Swearing, swearwords and bad language itself generally have one of three sources; many of the ‘milder’ swearwords tend to have a religious origin, and more specifically refer either to content considered evil by the Church/some form of condemnation to evil (so ‘damn’, in reference to being ‘damned’ by Satan), or to stuff considered in some way blasphemous and therefore wrong (the British idiom ‘bloody’ stems from the Tudor expression ‘God’s Blood’, which along with similar references such as ‘Christ’s Passion’ suggested that the Holy Trinity was in some way fallible and human, and thus capable of human weakness and vice- this was blasphemy according to the Church and therefore wrong). The place of ‘mid-level’ swearwords is generally taken by rather crude references to excrement, egestion and bodily emissions in general (piss, shit etc.). The ‘worst swearwords’ in modern society are of course sexual in nature, be they either references to genitalia, prostitution or the act itself.

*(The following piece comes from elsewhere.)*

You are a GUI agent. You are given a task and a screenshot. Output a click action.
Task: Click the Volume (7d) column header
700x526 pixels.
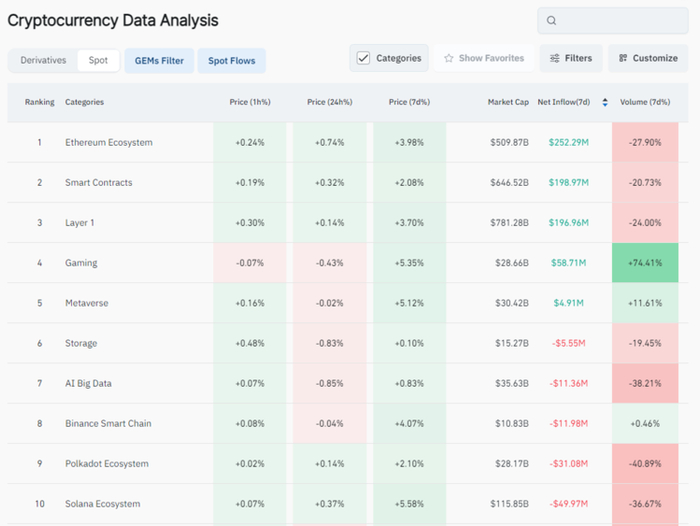pos(645,102)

The reason for these ideas having become sweary & inappropriate is a fairly simple, but nonetheless interesting, route to track. When the Church ruled the land, anything considered blasphemous or wrong according to their literature and world view was frowned upon at best and punished severely at worst, so words connected to these ideas were simply not broached in public. People knew what they meant, of course, and in seedy or otherwise ‘underground’ places, where the Church’s reach was weak, these words found a home, instantly connecting them with this ‘dirty’ side of society. Poo and sex, of course, have always been considered ‘dirty’ among polite society, something always kept behind closed doors (I’ve done an entire post on the sex aspect of this before) and are thus equally shocking and ripe for sweary material when exposed to the real world.

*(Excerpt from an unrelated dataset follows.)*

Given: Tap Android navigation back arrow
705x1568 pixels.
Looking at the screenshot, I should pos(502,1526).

A quick social analysis of these themes also reveals the reasons behind the ‘hierarchy’ of swearwords. In the past hundred years, the role of the church in everyday western society has dropped off dramatically and offending one’s local priest (or your reputation with him) has become less of a social concern. Among the many consequences of this (and I’m sure an aggressive vicar could list a hundred more) has been the increased prevalence of swearing in normal society, and the fall of Church-related swearwords in terms of how severe they are; using a word once deemed blasphemous doesn’t really seem that serious in a secular society, and the meaning it does have is almost anachronistic in nature. It helps, of course, that these words are among the oldest swearwords that have found common use, meaning that as time has gone by their original context has been somewhat lost and they have got steadily more and more tame. Perhaps in 200 years my future equivalent will be able to say dick in front of his dad for this reason.

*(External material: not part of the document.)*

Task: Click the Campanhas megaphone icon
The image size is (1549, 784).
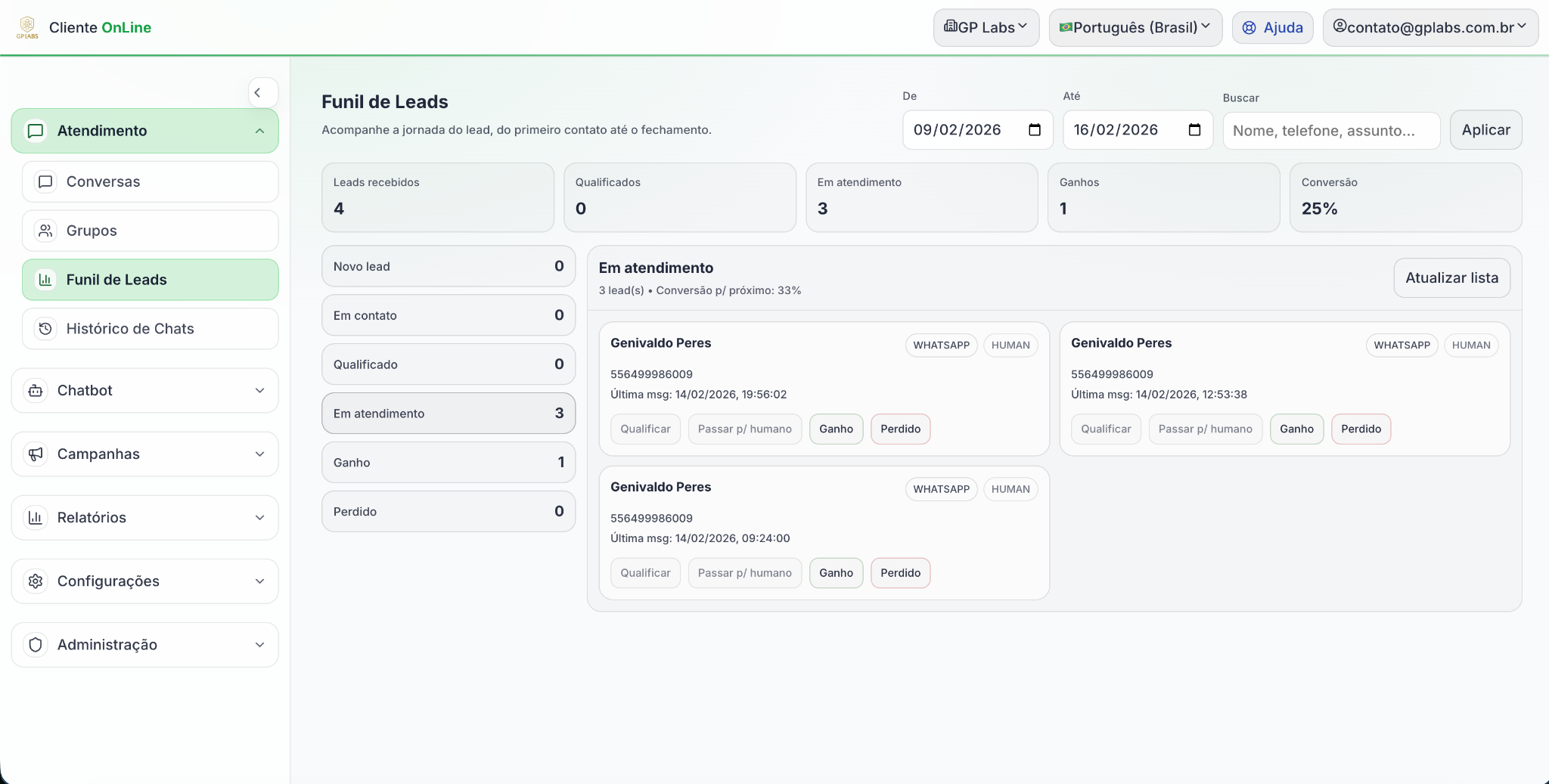Action: (36, 454)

The place of excrement and sex in our society has, however, not changed much in the last millennia or two. Both are things that are part of our everyday lives that all of us experience, but that are not done in the front room or broached in polite company- rather ugly necessities and facts of life still considered ‘wrong’ enough to become swearwords. However, whilst going to the loo is a rather inconvenient business that is only dirty because the stuff it produces is (literally), sex is something that we enjoy and often seek out. It is, therefore, a vice, something which we can form an addiction to, and addictions are something that non-addicts find slightly repulsive when observed in addicts or regular practitioners. The Church (yes, them again) has in particular found sex abhorrent if it is allowed to become rampant and undignified, historically favouring rather strict, Victorian positions and execution- all of which means that, unlike poo, sex has been actively clamped down on in one way or another at various points in history. This has, naturally, rarely done much to combat whatever has been seen as the ‘problem’, merely forcing it underground in most cases, but what it has done is put across an image of sex as something that is not just rather dirty but actively naughty and ‘wrong’. This is responsible partly for the thrill some people get when trash talking about and during sex, and the whole ‘you’ve been a naughty girl’ terminology and ideas that surround the concept of sex- but it is also responsible for making sexually explicit references even more underhand, even more to be kept out of polite spheres of movement, and thus making sexually-related swearwords the most ‘extreme’ of all those in our arsenal.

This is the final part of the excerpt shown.